* **Task instructions**: Your job with the data below: print everything from the line that holds "has width=1020, height=625." down to the line that holds "Task: Select the 25 Ounces size option", ends included, exactly, and nothing else.

----

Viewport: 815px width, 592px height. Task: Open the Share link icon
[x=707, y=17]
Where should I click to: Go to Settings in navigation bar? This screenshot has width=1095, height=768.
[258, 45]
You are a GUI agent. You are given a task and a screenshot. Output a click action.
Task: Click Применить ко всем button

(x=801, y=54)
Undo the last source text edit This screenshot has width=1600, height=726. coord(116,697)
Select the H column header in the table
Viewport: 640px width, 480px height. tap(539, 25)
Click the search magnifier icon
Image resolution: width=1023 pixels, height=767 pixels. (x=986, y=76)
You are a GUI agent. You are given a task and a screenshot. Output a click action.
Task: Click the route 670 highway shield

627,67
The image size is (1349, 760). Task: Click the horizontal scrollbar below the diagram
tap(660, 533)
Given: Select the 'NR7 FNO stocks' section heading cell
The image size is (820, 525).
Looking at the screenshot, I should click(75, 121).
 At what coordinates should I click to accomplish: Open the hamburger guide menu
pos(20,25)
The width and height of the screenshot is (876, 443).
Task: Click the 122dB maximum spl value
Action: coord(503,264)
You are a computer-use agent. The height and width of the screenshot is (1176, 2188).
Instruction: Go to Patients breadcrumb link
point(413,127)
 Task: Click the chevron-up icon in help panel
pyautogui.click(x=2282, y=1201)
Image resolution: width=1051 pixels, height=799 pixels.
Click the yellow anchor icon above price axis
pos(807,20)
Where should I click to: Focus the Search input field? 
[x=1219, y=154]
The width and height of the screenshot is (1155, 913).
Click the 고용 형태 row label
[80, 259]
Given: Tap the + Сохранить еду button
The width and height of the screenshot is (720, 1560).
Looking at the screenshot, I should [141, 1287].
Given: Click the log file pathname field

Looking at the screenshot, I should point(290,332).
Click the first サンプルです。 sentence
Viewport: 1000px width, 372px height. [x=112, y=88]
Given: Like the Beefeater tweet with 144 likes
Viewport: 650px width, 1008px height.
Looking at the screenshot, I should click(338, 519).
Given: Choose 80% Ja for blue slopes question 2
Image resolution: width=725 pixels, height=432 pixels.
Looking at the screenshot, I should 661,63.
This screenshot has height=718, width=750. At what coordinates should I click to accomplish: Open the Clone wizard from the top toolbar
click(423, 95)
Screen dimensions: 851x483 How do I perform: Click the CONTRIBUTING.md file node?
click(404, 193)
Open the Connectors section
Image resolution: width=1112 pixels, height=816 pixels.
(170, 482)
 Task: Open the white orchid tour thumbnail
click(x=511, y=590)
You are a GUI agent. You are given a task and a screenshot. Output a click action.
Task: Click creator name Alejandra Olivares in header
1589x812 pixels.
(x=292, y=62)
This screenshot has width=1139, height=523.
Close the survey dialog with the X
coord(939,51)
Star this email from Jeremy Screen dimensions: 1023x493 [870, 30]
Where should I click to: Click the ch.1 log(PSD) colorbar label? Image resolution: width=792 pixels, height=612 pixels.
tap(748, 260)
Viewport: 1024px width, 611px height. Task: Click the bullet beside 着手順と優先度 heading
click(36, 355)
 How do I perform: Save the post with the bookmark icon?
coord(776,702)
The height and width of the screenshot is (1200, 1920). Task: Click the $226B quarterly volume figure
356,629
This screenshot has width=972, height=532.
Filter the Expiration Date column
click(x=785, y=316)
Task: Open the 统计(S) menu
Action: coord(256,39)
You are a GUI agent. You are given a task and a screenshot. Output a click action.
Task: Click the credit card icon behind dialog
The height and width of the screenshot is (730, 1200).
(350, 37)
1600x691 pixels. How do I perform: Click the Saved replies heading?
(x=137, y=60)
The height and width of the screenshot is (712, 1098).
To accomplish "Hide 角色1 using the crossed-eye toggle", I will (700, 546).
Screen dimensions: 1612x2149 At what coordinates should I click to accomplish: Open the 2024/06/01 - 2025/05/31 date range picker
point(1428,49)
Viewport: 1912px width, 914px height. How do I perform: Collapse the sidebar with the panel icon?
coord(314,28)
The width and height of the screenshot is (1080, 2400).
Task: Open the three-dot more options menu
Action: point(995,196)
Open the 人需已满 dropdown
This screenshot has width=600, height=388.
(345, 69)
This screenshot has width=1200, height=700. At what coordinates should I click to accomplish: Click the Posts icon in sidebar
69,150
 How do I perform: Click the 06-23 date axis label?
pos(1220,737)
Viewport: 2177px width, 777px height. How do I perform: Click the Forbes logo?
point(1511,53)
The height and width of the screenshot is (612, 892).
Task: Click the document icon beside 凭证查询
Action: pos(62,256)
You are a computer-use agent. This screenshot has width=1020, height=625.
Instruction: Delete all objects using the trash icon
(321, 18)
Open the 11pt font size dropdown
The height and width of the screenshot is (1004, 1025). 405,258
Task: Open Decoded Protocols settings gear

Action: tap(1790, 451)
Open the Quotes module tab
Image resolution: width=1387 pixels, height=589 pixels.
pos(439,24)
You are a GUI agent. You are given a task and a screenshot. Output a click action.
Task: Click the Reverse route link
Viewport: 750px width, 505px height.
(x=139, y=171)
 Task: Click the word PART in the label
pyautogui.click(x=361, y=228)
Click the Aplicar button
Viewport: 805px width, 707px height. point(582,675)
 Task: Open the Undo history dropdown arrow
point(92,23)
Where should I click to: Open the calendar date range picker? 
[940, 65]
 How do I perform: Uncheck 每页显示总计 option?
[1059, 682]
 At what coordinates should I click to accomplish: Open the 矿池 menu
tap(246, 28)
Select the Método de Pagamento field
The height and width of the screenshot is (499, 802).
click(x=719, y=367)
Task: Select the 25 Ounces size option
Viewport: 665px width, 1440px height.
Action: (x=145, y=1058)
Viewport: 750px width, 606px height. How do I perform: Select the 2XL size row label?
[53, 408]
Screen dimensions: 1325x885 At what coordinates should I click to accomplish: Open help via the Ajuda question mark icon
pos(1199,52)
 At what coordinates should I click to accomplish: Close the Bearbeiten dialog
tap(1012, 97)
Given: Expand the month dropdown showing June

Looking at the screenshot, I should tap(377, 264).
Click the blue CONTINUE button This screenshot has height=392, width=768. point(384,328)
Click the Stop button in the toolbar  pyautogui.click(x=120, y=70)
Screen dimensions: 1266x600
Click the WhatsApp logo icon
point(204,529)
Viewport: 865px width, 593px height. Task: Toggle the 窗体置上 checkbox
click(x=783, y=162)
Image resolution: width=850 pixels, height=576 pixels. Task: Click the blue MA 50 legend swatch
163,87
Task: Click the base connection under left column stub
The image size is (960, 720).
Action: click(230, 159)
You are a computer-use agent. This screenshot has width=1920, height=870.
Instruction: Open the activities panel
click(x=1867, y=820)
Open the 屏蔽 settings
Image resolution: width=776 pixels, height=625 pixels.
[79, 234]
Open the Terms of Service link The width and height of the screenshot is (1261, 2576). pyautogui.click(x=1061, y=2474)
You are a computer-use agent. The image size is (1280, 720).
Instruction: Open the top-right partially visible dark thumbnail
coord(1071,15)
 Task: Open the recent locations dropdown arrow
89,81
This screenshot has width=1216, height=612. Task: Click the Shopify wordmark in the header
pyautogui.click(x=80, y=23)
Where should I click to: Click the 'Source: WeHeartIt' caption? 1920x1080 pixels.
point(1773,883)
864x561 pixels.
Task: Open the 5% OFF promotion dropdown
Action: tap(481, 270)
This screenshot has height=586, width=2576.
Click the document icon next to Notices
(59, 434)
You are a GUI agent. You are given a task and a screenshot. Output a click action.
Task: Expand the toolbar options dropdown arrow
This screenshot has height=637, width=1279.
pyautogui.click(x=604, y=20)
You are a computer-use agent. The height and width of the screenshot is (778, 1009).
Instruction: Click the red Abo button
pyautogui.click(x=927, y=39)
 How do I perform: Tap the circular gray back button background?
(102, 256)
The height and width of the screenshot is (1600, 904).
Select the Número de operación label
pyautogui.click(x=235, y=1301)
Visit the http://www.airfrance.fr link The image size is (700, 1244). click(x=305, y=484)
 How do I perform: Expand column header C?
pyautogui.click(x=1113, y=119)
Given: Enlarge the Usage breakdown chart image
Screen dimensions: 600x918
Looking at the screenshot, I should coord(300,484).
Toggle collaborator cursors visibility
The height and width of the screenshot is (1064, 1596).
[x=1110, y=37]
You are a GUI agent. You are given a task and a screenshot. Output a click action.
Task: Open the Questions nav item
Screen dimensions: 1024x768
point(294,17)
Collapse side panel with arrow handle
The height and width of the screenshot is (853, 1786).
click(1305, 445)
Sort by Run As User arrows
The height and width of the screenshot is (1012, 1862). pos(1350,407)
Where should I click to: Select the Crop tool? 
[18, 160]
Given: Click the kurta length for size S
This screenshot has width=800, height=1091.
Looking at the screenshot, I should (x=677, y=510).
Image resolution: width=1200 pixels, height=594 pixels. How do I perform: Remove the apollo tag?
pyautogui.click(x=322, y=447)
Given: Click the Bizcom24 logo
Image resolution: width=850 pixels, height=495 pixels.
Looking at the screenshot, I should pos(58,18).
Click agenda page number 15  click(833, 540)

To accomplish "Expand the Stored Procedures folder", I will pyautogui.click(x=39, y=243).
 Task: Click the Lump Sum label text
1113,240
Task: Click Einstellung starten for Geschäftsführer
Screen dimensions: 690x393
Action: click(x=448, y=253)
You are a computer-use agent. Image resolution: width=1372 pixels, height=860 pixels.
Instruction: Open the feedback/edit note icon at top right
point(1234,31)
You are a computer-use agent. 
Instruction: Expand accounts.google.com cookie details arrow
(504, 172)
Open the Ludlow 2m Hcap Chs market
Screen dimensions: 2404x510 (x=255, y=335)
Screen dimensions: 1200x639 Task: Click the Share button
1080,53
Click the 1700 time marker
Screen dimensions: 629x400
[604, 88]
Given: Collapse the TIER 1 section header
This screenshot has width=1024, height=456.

----

* **Solution**:
You are a computer-use agent. This screenshot has width=1020, height=625.
Instruction: Delete all objects using the trash icon
(321, 18)
Open the 11pt font size dropdown
The height and width of the screenshot is (1004, 1025). 405,258
Task: Open Decoded Protocols settings gear

Action: tap(1790, 451)
Open the Quotes module tab
Image resolution: width=1387 pixels, height=589 pixels.
pos(439,24)
You are a GUI agent. You are given a task and a screenshot. Output a click action.
Task: Click the Reverse route link
Viewport: 750px width, 505px height.
(x=139, y=171)
 Task: Click the word PART in the label
pyautogui.click(x=361, y=228)
Click the Aplicar button
Viewport: 805px width, 707px height. point(582,675)
 Task: Open the Undo history dropdown arrow
point(92,23)
Where should I click to: Open the calendar date range picker? 
[940, 65]
 How do I perform: Uncheck 每页显示总计 option?
[1059, 682]
 At what coordinates should I click to accomplish: Open the 矿池 menu
tap(246, 28)
Select the Método de Pagamento field
The height and width of the screenshot is (499, 802).
click(x=719, y=367)
Task: Select the 25 Ounces size option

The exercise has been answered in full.